O epidemiologista também atribuiu à postura do Presidente brasileiro, Jair Bolsonaro, a principal responsabilidade pela situação da pandemia no país.

Segundo o especialista, só a demora na compra de vacinas contribuiu para que acontecessem 95,5 mil mortes evitáveis.

"Nós fizemos uma análise que estimou que especificamente o atraso na compra das vacinas da Pfizer e da CoronaVac resultou em 95,5 mil mortes", afirmou.

Jurema Werneck, médica e diretora-executiva da Amnistia Internacional no Brasil, que também estava a prestar depoimento nesta audiência da CPI da covid-19, apresentou dados que indicaram que a maioria dos mortos pela covid-19 no Brasil eram pessoas de baixa rendimento, baixa escolaridade, negros e indígenas.

"O que os estudos atestam é que as desigualdades sociais tiveram influência sobre altas taxas de mortalidade. Quando a gente cruza com diferentes marcadores a gente vê que a maioria das pessoas que morreram no Brasil eram negras, indígenas, de baixa renda e de baixa escolaridade. Já sabíamos que o Brasil tinha uma grande desigualdade neste campo e deixámos passar", afirmou a diretora da Amnistia Internacional.
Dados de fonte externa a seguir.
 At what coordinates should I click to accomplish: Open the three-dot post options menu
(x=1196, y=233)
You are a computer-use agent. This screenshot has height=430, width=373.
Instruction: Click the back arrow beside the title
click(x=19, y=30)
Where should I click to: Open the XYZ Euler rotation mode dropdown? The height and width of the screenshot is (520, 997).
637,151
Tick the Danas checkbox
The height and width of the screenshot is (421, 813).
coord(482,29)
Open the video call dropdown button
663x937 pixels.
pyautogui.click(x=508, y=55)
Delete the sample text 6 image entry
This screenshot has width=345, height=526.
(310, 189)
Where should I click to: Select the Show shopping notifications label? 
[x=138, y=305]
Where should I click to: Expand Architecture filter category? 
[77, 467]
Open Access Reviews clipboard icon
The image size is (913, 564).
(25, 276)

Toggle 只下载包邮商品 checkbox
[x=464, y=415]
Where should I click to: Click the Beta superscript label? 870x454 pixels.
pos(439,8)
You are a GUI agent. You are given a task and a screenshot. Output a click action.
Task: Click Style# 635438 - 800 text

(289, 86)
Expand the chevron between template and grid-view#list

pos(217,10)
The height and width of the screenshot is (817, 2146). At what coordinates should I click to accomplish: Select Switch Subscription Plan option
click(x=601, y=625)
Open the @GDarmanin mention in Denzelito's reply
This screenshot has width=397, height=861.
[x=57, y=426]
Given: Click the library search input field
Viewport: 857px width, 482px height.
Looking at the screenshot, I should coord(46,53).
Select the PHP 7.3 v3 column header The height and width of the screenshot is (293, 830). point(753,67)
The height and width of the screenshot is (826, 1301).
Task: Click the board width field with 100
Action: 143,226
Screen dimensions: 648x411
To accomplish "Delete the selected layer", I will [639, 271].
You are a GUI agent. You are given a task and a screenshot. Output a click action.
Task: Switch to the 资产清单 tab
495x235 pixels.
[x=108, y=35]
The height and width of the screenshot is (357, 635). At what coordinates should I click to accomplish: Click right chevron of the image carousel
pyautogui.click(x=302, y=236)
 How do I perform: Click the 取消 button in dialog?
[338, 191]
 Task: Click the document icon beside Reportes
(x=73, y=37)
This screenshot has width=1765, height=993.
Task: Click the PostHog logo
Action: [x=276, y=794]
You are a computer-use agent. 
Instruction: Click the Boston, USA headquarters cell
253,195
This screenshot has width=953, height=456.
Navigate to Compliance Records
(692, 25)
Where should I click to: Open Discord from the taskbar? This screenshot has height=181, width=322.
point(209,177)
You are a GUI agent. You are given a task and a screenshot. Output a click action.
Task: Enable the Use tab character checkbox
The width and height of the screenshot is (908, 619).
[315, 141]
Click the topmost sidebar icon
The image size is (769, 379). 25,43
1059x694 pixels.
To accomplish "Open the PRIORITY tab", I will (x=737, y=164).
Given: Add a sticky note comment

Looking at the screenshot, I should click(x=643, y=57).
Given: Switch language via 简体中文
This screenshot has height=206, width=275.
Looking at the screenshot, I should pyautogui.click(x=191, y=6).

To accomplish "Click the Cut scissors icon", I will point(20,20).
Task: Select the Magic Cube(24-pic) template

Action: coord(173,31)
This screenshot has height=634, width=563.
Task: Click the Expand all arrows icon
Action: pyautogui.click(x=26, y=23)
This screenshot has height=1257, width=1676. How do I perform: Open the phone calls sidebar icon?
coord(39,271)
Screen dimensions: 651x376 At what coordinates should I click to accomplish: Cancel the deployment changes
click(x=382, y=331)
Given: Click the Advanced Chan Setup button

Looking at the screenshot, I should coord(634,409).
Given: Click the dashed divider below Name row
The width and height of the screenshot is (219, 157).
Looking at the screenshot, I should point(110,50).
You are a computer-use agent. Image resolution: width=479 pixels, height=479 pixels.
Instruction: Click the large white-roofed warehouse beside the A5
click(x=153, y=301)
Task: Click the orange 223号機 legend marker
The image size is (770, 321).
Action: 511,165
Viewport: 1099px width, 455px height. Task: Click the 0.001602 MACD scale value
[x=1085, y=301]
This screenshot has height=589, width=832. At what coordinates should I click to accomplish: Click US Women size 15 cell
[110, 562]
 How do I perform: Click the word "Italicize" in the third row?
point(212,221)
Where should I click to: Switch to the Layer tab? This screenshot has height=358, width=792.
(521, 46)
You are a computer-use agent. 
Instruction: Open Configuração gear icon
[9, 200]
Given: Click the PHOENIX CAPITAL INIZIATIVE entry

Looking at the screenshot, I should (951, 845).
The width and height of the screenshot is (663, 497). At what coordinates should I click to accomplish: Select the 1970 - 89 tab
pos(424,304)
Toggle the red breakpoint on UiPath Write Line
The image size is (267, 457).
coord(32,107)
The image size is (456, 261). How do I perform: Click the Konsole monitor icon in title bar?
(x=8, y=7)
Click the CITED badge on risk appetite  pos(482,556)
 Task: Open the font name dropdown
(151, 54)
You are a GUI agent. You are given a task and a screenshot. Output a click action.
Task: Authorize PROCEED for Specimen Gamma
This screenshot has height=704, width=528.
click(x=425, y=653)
A especialista defendeu ainda que haja responsabilização e a reparação dos danos causados pelo "descontrolo da epidemia" e considerou ser preciso "criar uma frente nacional" de combate à covid-19 liderada pelo Parlamento "e que inclua setores da sociedade".

Werneck também avaliou que o Brasil não está a enfrentar diferentes vagas de infeções por covid-19, mas "sendo arrastado por um grande tsunami, uma grande tragédia, porque o Brasil não está a tomar as medidas necessárias de controlo da pandemia".

O Brasil é o país lusófono mais afetado pela pandemia e um dos mais atingidos no mundo ao contabilizar 507.109 vítimas mortais e mais de 18,1 milhões de casos confirmados de covid-19.

A pandemia de covid-19 provocou, pelo menos 3.893.974 vítimas em todo o mundo, resultantes de mais de 179,5 milhões de casos de infeção diagnosticados oficialmente, segundo o balanço feito pela agência francesa AFP.

A doença respiratória é provocada pelo novo coronavírus SARS-CoV-2, detetado no final de 2019, em Wuhan, uma cidade do centro da China.